Originally posted by: ElFenix
Originally posted by: Engineer
Originally posted by: ElFenix
refineries don't make money when they're down. i'm sure BP is keeping their refineries offline just so exxon can make more money.
If you can make the "SAME" revenues with MORE profit with LESS product, then it's not a problem. You think Exxon is the only oil company with RISING profits (not just amounts, but percentages too)?
Same logic as telling Disney World that they should lower prices on their food stands or add more stands? Why when the food stand lines are around the corner with no end in sight?
Big oil has come to the realization that people will continue to pay HIGHER and HIGHER prices (even if on borrowed money - hense negative savings rate for the first time since 1934) and will do so until the market demand corrects itself.
Also, no mention of "supply and demand" when oil inventories are at an 8 year high?
Sure, world demand is up from that time but oil was 11 per barrel 8 years ago.
disney has a captive audience. if BP can't produce enough gasoline due to taking their refinery down they're not making as much profit as they could. the price increase that happens due to their refinery being down is not something that is realized by them. it's realized by their competitors.
i'm using exxon as an example, because they're the making the largest profit.

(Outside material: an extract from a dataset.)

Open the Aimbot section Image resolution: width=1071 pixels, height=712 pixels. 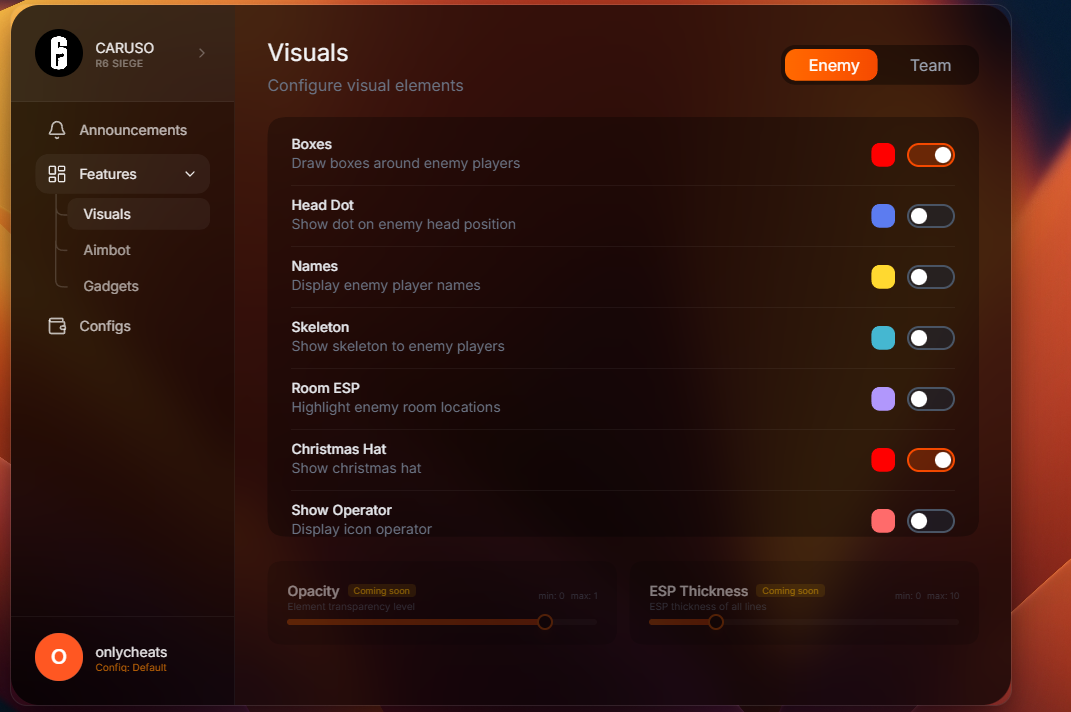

and "big oil," as you've termed it, learned in the 1970s that consumers won't continue to pay "HIGHER and HIGHER" prices, as it were. the demand for oil is very elastic. and the oil companies know this. and the shareholders know this, which is why exxon's stock has been flat for the last year.
and you keep lumping oil demand and production in with gasoline demand and production. while they are certainly related, they are not the same thing. all the oil in the world doesn't matter if you can't refine it. it'd be like being stuck on a desert island with a pallet of canned peaches but no can opener.